The Broken Hill Ore Deposit is located underneath Broken Hill in western New South Wales, Australia, and is the namesake for the town. It is arguably the world's richest and largest zinc-lead ore deposit.

Discovery

The Broken Hill ore deposit was discovered in 1883 by boundary rider Charles Rasp, who discovered the gossan or weathered sulfide outcrop of massive lead-zinc sulfides on a feature known as Broken Hill. Rasp reported finding massive galena, sphalerite, cerussite and other oxide minerals, but was most concerned with the galena, a primary source of lead. His reports, believed exaggerated at the time, of masses of lead in the desert, soon proved true and sparked a 'lead rush' similar to gold rushes.

Exploitation

Broken Hill was exploited initially by small prospectors working the gossan for easily won galena cubes, and soon dozens of shafts were sunk. Ore was carted to South Australia by camel trains, wagons and pack mules. A major secondary source of income became apparent, with extremely high silver grades recovered, including native silver, and other rare silver minerals present in fantastic abundance.

Mining has gradually moved away from the initial small prospectors, in line with the experience in all other major mineral fields, toward gradual consolidation of claims and tenure, an increase in tenure and mine size and efficiencies in operations resulting in smaller workforces. This has accelerated in the last part of the 20th century via the formation of the Broken Hill Proprietary Company - now BHP Billiton Limited - and its exit from Broken Hill, toward only two operators at present, utilising highly efficient bulk underground mechanised mining.

Geology

The Broken Hill ore body is hosted within the gneisses of the Willyama Supergroup ( [http://www.pir.sa.gov.au/__data/assets/pdf_file/0014/20426/curnamona_geology_minerals.pdf Map] ), a mesoproterozoic sequence of quartz-rich feldspathic gneisses of interpreted sandstone protolith, and micaceous gneisses of siltstone protolith. The Broken Hill ore deposit is considered to be roughly 1,800 million years old.

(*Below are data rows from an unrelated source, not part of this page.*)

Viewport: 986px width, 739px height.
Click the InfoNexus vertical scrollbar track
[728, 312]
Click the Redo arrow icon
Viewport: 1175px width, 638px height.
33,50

The simplified geology of the Broken Hill ore body is a series of boomerang-shaped, highly sheared and disrupted ribbon-like and poddy massive sulfide lenses which outcropped in the central section (the old "Broken Hills" gossan hills) and plunge steeply north and moderately south.

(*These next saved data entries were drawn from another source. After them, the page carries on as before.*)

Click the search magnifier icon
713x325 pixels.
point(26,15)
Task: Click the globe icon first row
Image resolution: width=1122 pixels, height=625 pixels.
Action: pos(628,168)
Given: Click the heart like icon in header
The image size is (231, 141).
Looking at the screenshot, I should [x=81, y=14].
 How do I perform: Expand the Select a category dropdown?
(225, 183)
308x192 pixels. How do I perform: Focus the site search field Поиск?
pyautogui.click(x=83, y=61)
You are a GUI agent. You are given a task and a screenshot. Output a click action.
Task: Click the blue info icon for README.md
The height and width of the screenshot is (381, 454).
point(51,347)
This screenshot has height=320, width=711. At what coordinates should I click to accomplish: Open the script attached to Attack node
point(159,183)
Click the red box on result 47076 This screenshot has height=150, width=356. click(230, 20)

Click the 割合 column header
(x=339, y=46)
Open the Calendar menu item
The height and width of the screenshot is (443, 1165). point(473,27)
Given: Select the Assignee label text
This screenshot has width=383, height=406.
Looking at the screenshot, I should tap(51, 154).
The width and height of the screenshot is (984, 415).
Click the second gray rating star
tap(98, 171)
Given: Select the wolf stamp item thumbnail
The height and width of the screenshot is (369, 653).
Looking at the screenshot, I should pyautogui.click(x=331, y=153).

The ore consists of massive, recrystallised sphalerite-rich, galena-sphalerite and galena-rich sulfide lenses often consisting of up to 100% lead-zinc sulfides, with little or no pyrite, chalcopyrite or gangue sulfides. The ore is hosted within a unit of gneiss known as the Potosi Gneiss.

The footwall to the mineralization is a psammopelite gneiss, consisting of feldspar, quartz, garnet, biotite and amphibole, with a pelite gneiss on the hanging wall. The footwall gneiss contains anomalous mineral chemistries including a rare lead-rich feldspar and manganese-rich garnet chemistries.

Ore is predominantly hosted at this stratigraphic break, but much of the ore body is structurally remobilised or offset into both the hangingwall and footwall, and the geometry of the ore deposit is particularly complex on the local scale.

Genesis

The genesis of the Broken Hill ore body is of great historical importance to geologists, particularly in Australia, as it is an iconic ore body and one of the most studied in the world, with over 1,500 papers published to date. It is also of great current importance, as conceptions of the genesis of this enigmatic ore deposit and its structural and stratigraphic setting drives exploration for repetitions of the ore deposit along strike, and in finding analogues elsewhere in the world.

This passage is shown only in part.